• **WORK INSTRUCTIONS**: Every entry must be duplicated precisely as written.

(Entries taken from a collection)
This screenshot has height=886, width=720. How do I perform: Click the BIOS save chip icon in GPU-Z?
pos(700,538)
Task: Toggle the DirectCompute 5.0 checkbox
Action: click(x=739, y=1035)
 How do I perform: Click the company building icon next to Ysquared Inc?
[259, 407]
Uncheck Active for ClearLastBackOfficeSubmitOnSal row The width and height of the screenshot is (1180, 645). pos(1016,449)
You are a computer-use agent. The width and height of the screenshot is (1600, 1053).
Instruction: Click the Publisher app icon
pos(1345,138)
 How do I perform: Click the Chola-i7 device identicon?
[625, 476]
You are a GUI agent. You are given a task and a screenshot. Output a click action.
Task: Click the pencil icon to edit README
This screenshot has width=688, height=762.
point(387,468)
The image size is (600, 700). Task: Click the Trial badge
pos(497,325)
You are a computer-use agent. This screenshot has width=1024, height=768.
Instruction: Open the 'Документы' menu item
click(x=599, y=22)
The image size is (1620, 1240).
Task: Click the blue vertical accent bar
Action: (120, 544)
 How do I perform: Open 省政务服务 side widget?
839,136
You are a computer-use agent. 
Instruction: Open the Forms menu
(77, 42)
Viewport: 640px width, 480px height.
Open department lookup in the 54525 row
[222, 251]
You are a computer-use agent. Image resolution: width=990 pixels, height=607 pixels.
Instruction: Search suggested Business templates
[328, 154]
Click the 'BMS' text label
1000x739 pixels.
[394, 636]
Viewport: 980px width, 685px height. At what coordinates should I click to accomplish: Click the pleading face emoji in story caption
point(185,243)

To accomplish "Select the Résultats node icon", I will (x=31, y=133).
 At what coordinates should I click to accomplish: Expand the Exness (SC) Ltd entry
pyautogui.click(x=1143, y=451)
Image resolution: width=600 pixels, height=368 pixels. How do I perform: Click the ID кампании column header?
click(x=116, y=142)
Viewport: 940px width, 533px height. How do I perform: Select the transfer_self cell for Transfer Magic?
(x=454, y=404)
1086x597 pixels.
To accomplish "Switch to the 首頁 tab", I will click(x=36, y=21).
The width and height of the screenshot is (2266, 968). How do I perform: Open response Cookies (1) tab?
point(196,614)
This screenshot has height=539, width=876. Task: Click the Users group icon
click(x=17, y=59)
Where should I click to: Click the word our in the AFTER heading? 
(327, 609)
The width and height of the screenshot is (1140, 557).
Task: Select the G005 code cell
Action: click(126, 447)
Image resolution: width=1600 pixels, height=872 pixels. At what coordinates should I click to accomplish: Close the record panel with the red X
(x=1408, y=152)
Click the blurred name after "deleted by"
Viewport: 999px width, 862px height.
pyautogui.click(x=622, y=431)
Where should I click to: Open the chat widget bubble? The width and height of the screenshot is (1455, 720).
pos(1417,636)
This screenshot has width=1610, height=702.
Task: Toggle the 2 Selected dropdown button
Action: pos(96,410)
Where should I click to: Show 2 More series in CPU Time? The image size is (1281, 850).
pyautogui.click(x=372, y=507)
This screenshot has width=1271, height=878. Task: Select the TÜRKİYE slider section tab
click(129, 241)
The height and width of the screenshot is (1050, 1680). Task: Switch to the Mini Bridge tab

• **PROBLEM SOLUTION**:
This screenshot has height=886, width=720. How do I perform: Click the BIOS save chip icon in GPU-Z?
pos(700,538)
Task: Toggle the DirectCompute 5.0 checkbox
Action: click(x=739, y=1035)
 How do I perform: Click the company building icon next to Ysquared Inc?
[259, 407]
Uncheck Active for ClearLastBackOfficeSubmitOnSal row The width and height of the screenshot is (1180, 645). pos(1016,449)
You are a computer-use agent. The width and height of the screenshot is (1600, 1053).
Instruction: Click the Publisher app icon
pos(1345,138)
 How do I perform: Click the Chola-i7 device identicon?
[625, 476]
You are a GUI agent. You are given a task and a screenshot. Output a click action.
Task: Click the pencil icon to edit README
This screenshot has width=688, height=762.
point(387,468)
The image size is (600, 700). Task: Click the Trial badge
pos(497,325)
You are a computer-use agent. This screenshot has width=1024, height=768.
Instruction: Open the 'Документы' menu item
click(x=599, y=22)
The image size is (1620, 1240).
Task: Click the blue vertical accent bar
Action: (120, 544)
 How do I perform: Open 省政务服务 side widget?
839,136
You are a computer-use agent. 
Instruction: Open the Forms menu
(77, 42)
Viewport: 640px width, 480px height.
Open department lookup in the 54525 row
[222, 251]
You are a computer-use agent. Image resolution: width=990 pixels, height=607 pixels.
Instruction: Search suggested Business templates
[328, 154]
Click the 'BMS' text label
1000x739 pixels.
[394, 636]
Viewport: 980px width, 685px height. At what coordinates should I click to accomplish: Click the pleading face emoji in story caption
point(185,243)

To accomplish "Select the Résultats node icon", I will (x=31, y=133).
 At what coordinates should I click to accomplish: Expand the Exness (SC) Ltd entry
pyautogui.click(x=1143, y=451)
Image resolution: width=600 pixels, height=368 pixels. How do I perform: Click the ID кампании column header?
click(x=116, y=142)
Viewport: 940px width, 533px height. How do I perform: Select the transfer_self cell for Transfer Magic?
(x=454, y=404)
1086x597 pixels.
To accomplish "Switch to the 首頁 tab", I will click(x=36, y=21).
The width and height of the screenshot is (2266, 968). How do I perform: Open response Cookies (1) tab?
point(196,614)
This screenshot has height=539, width=876. Task: Click the Users group icon
click(x=17, y=59)
Where should I click to: Click the word our in the AFTER heading? 
(327, 609)
The width and height of the screenshot is (1140, 557).
Task: Select the G005 code cell
Action: click(126, 447)
Image resolution: width=1600 pixels, height=872 pixels. At what coordinates should I click to accomplish: Close the record panel with the red X
(x=1408, y=152)
Click the blurred name after "deleted by"
Viewport: 999px width, 862px height.
pyautogui.click(x=622, y=431)
Where should I click to: Open the chat widget bubble? The width and height of the screenshot is (1455, 720).
pos(1417,636)
This screenshot has width=1610, height=702.
Task: Toggle the 2 Selected dropdown button
Action: pos(96,410)
Where should I click to: Show 2 More series in CPU Time? The image size is (1281, 850).
pyautogui.click(x=372, y=507)
This screenshot has width=1271, height=878. Task: Select the TÜRKİYE slider section tab
click(129, 241)
The height and width of the screenshot is (1050, 1680). Task: Switch to the Mini Bridge tab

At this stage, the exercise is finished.